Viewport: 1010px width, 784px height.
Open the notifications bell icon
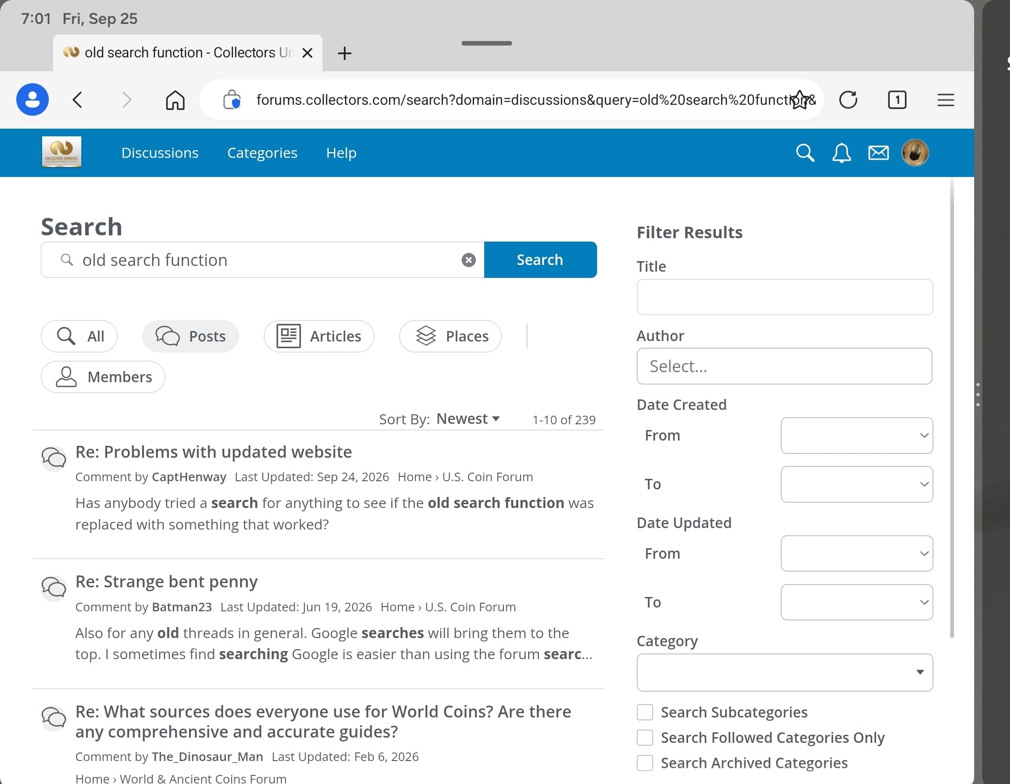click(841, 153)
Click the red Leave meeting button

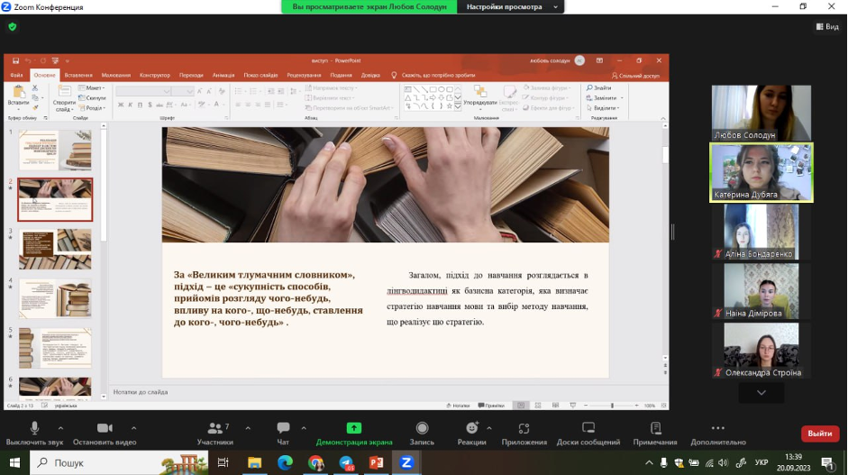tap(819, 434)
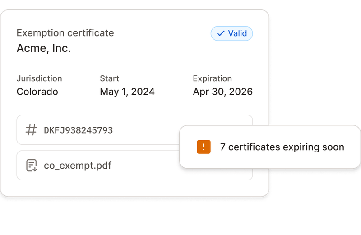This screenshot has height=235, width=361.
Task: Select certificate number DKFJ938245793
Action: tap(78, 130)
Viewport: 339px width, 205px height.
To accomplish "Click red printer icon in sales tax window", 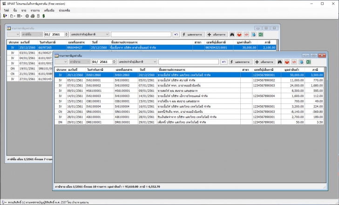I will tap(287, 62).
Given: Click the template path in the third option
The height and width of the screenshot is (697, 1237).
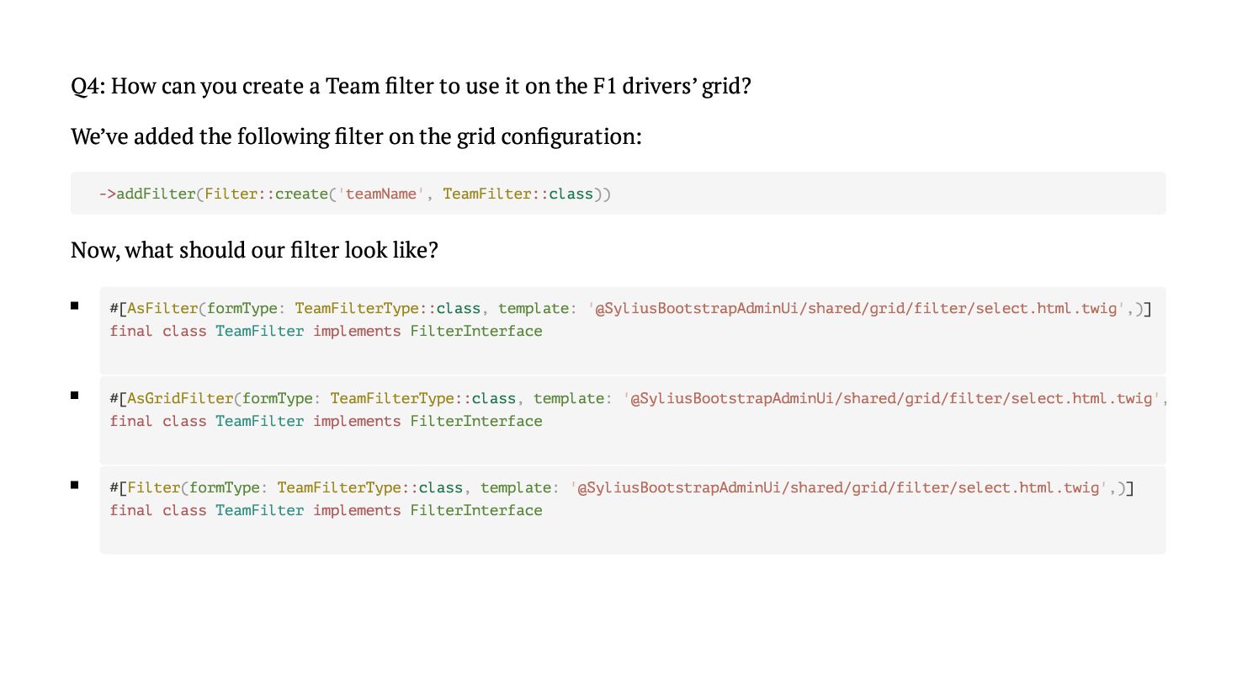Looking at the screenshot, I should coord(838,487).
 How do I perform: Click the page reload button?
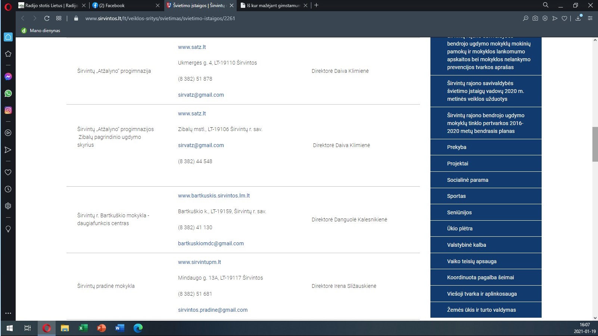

....

Do this
Turn the items, starting at the line that contains "Given: Click the" and ending at the last line of the items, into a numbered list with blank lines left out. Leave the pictures out of your answer.

Exercise output
1. Given: Click the template path in the third option
2. The height and width of the screenshot is (697, 1237).
3. Looking at the screenshot, I should coord(838,487).
4.  How do I perform: Click the page reload button?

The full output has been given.